Begin at the top of the records below and return each line exactly through the line with "Nyheter (113, 212)". Skip pictures.

DATA PROVIDED:
☆ ☆ ☆ ☆ ☆ ☆ ☆

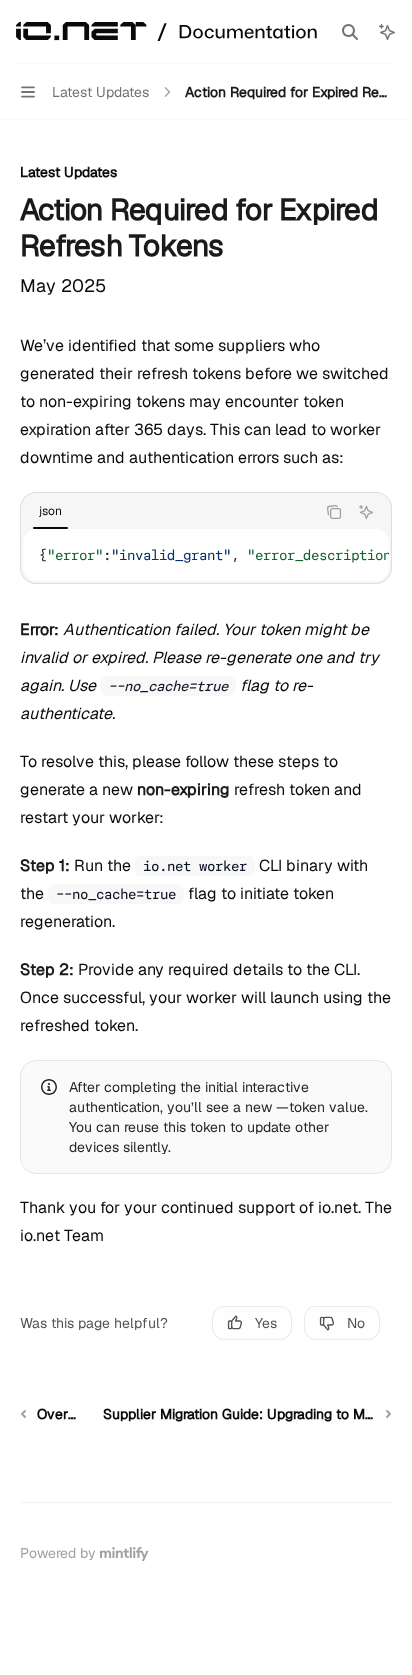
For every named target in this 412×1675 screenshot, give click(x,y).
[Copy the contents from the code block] (334, 512)
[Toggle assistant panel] (387, 32)
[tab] (50, 511)
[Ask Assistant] (366, 512)
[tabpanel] (206, 555)
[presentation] (206, 555)
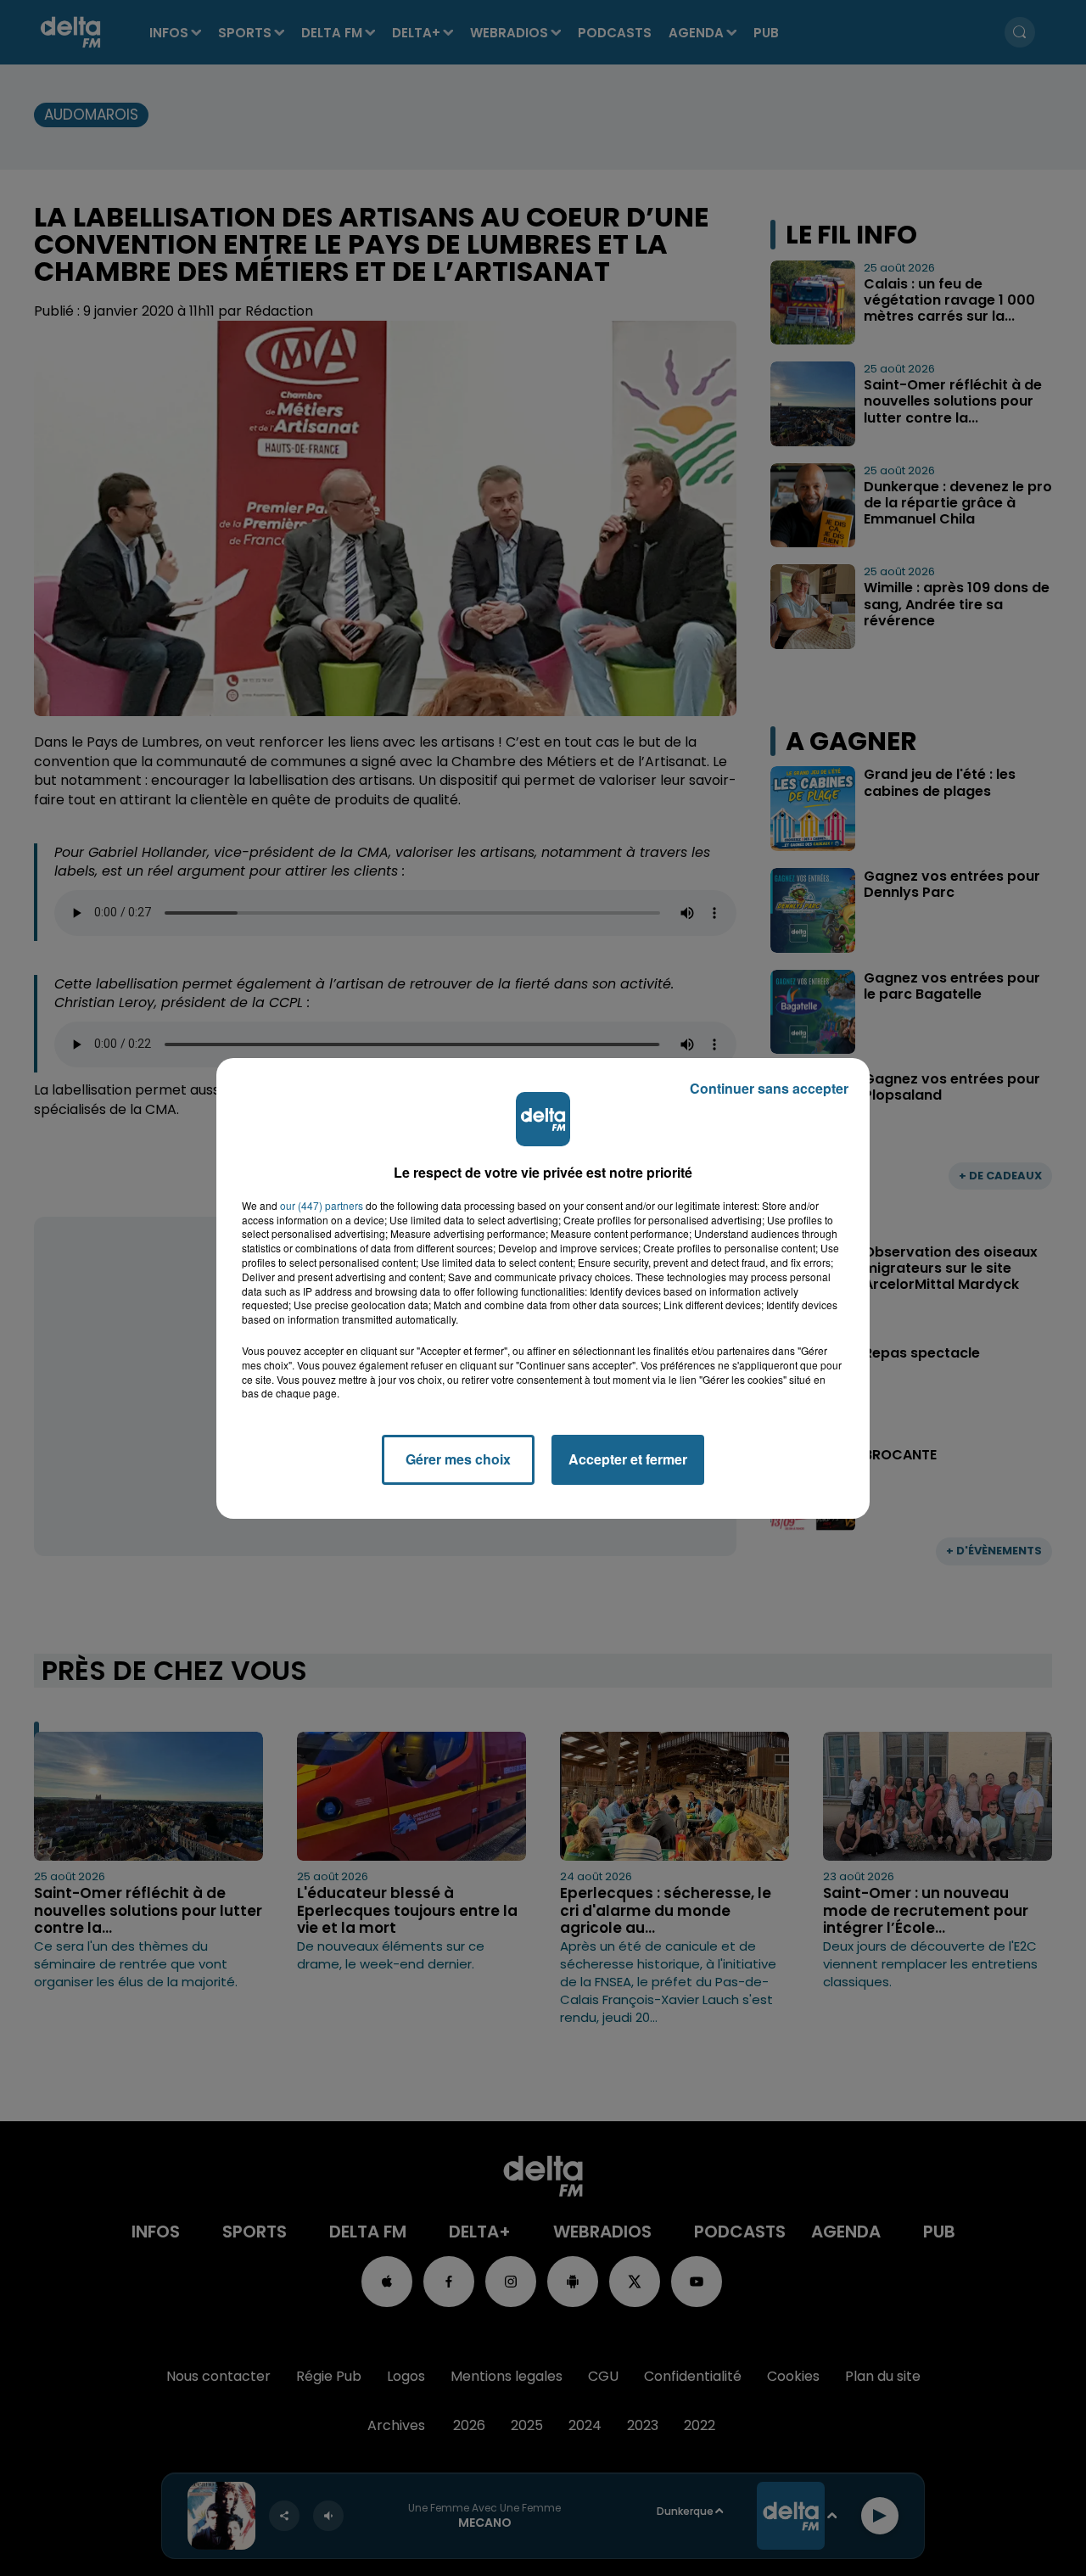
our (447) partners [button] (321, 1205)
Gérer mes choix (458, 1459)
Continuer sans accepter (769, 1088)
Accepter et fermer (627, 1459)
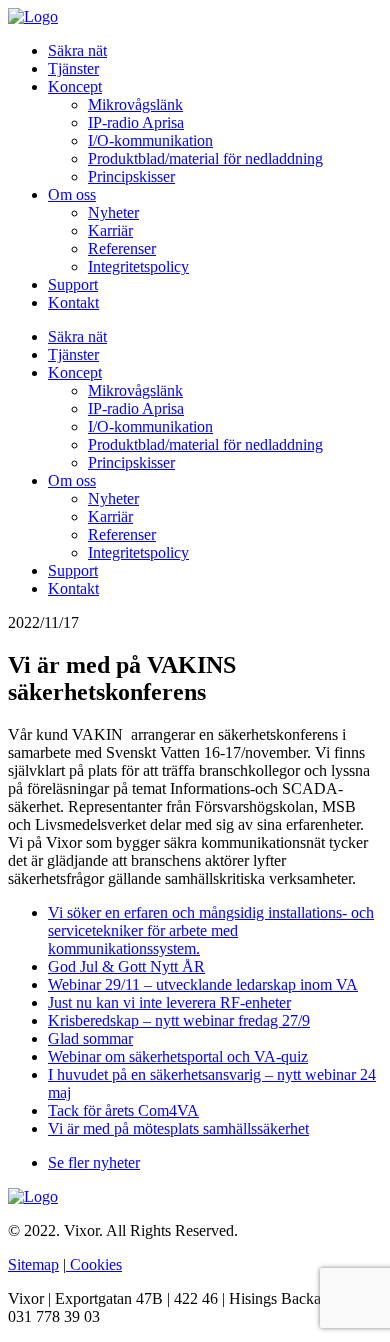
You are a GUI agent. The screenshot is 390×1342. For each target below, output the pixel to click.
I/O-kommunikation (150, 140)
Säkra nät (77, 50)
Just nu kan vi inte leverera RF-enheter (169, 1002)
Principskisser (131, 176)
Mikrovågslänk (135, 104)
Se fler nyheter (94, 1162)
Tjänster (73, 68)
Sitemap (33, 1264)
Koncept (75, 86)
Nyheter (113, 212)
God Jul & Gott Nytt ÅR (126, 966)
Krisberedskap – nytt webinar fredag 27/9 (179, 1020)
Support (73, 284)
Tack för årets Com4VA (123, 1110)
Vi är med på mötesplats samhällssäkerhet (178, 1128)
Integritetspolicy (138, 266)
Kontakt (73, 302)
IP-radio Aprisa (136, 122)
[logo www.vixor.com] (33, 16)
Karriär (110, 230)
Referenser (122, 248)
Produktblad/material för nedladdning (205, 158)
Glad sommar (90, 1038)
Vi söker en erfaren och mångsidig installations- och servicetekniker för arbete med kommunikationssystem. (211, 930)
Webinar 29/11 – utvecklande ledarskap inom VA (203, 984)
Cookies (94, 1264)
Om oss (72, 194)
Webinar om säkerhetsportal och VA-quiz (178, 1056)
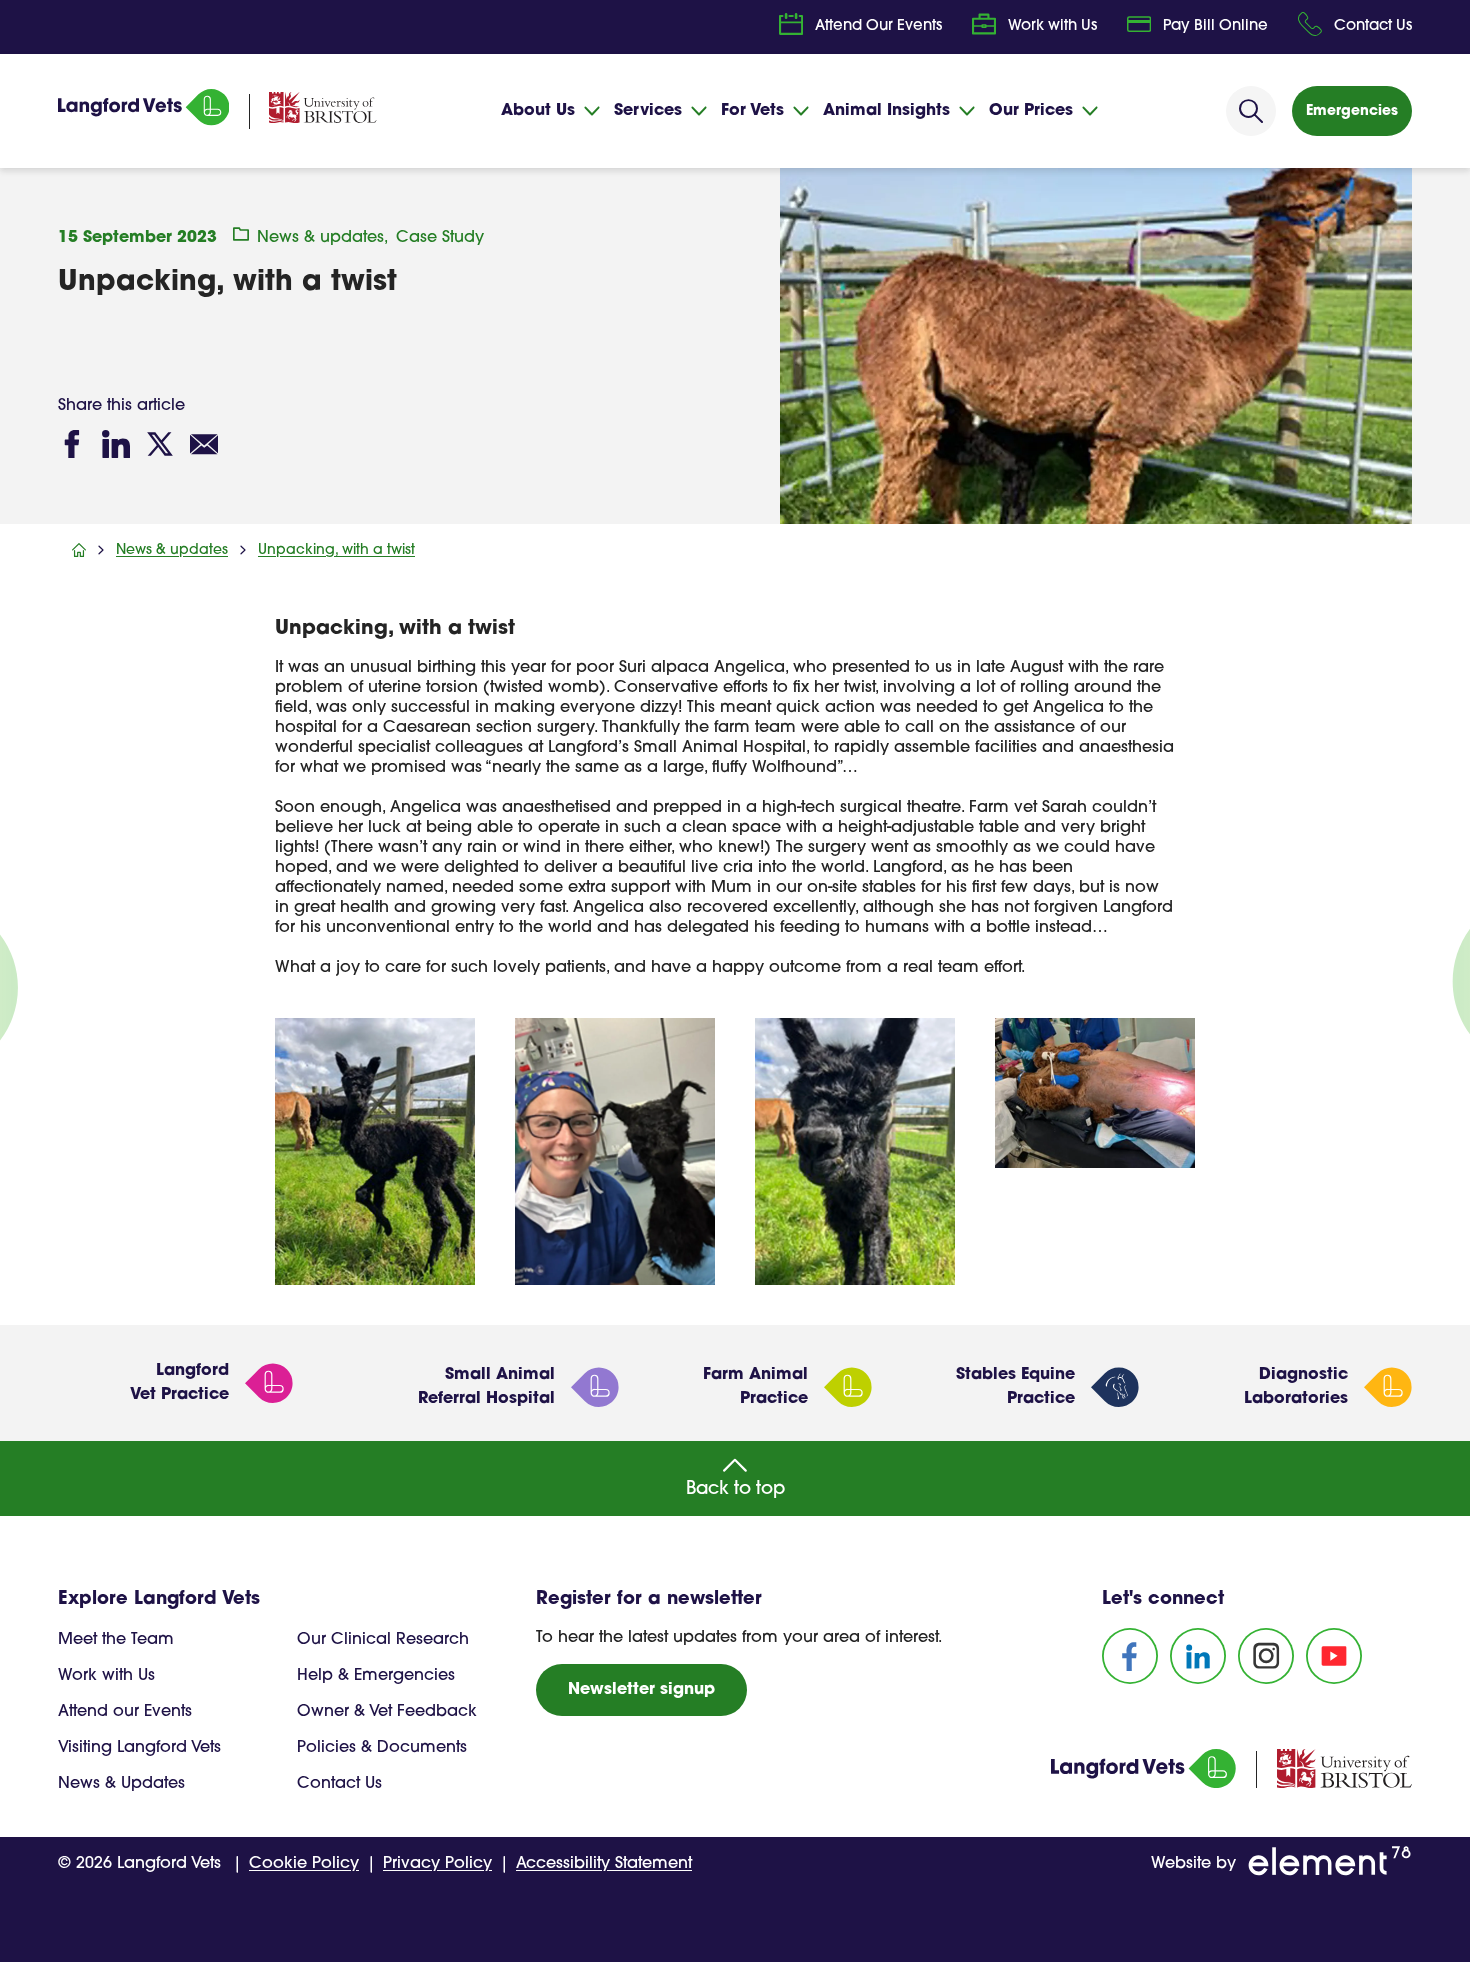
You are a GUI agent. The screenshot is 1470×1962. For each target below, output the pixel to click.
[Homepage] (143, 122)
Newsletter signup (641, 1690)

☆ ☆ ☆ ☆ ☆ ☆ ☆

EXERCISE RESPONSE:
For every named target in this 412×1675 screenshot, give click(x,y).
[Copy the contents from the code block] (334, 512)
[Toggle assistant panel] (387, 32)
[tab] (50, 511)
[Ask Assistant] (366, 512)
[tabpanel] (206, 555)
[presentation] (206, 555)
our (447) partners [button] (321, 1205)
Gérer mes choix (458, 1459)
Continuer sans accepter (769, 1088)
Accepter et fermer (627, 1459)
You are a GUI agent. The screenshot is 390×1342. For each target below, output the pixel to click.
I/O-kommunikation (150, 140)
Säkra nät (77, 50)
Just nu kan vi inte leverera RF-enheter (169, 1002)
Principskisser (131, 176)
Mikrovågslänk (135, 104)
Se fler nyheter (94, 1162)
Tjänster (73, 68)
Sitemap (33, 1264)
Koncept (75, 86)
Nyheter (113, 212)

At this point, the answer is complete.